=== DATASET RECORDS ===
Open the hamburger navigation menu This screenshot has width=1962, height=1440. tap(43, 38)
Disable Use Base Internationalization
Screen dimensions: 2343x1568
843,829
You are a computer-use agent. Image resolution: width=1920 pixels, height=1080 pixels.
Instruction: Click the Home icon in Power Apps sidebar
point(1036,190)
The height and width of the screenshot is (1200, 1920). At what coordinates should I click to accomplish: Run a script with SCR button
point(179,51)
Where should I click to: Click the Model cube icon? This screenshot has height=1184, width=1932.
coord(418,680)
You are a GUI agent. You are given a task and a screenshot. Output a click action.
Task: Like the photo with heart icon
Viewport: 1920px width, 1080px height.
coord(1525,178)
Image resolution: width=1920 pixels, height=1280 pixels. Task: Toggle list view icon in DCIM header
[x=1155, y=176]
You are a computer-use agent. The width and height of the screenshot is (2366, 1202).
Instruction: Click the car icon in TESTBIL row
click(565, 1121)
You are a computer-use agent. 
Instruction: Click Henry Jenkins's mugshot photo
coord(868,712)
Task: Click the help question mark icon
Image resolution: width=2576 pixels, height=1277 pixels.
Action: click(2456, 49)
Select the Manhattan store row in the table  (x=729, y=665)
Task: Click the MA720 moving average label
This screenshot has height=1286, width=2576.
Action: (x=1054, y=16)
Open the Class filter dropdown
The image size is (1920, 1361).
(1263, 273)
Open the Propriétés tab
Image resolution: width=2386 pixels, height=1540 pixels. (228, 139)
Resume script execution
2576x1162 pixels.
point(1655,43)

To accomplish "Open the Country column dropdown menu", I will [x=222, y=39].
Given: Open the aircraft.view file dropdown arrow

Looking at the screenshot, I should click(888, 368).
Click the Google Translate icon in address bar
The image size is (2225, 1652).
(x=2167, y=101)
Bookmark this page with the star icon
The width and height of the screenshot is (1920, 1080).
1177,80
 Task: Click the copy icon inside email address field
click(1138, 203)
===
_HOW TO COMPLETE THIS TASK_. What is needed is the number of lines in these entries that include the word "agent"; please give it alone.

_SOLUTION BELOW_. 4